Copyright law, as it currently stands, has (at times) been a useful tool for protecting songwriters and their creations.  But it is also a double-edged sword.  Musicians of all stripes borrow.  Perhaps it is time for the law to better reckon with the reality of musical composition.


[1] Skidmore v. Led Zeppelin, 952 F.3d 1051 (9th Cir. 2020), cert. denied, No. 20-142, 2020 WL 5883816 (U.S. Oct. 5, 2020).

[2] Amy X. Wang, How Music Copyright Laws Are Scaring Away New Hits, Rolling Stone (Nov. 11, 2020, 7:39 AM),

[3] J. Michael Keyes, Musical Musings:  The Case for Rethinking Music Copyright Protection, 10 Mich. Telecomm. & Tech.
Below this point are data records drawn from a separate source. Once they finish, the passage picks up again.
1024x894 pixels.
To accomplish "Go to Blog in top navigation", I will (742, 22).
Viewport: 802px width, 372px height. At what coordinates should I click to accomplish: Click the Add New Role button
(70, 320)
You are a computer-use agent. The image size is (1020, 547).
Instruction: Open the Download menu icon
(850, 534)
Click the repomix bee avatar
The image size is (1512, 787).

L. Rev. 407, 426 (2004).

[4] Aram Sinnreich, Plagiarists or Innovators?  The Led Zeppelin Paradox Endures, The Conversation (Nov. 11, 2020, 7:39 AM),

[5] TEDx Talks, Copyrighting All the Melodies To Avoid Accidental Infringement, YouTube (Nov. 11, 2020) (discussing how there are potentially a finite number of melodies).

[6] Dawn Leung, Did Copyright Kill Classical Music?  Copyright's Implications for the Tradition of Borrowing in Classical Music, 3 Ariz. St. Sports & Ent. L.J. 327, 361–62 (2014).

[7] See id. at 379 (“Copyright's vague standard of ‘sufficient originality’ creates a good deal of uncertainty as to whether a borrowing composer's work is an unauthorized derivative work.”).

[8] See Bright Tunes Music Corp. v. Harrisongs Music, Ltd., 420 F. Supp. 177 (S.D.N.Y. 1976).

[9] As of November 11, 2020, “He’s So Fine” has over thirty-seven million streams on Spotify.  It is unclear how much of this is due to its initial four-week run at the top of the charts, or to its later exposure via copyright law.

[10] Jesse Wegman, The Story of Chuck Berry’s ‘Maybellene’, NPR (Nov. 11, 2020, 7:39 AM),

[11] U.S. Const. art. I, § 8, cl. 8.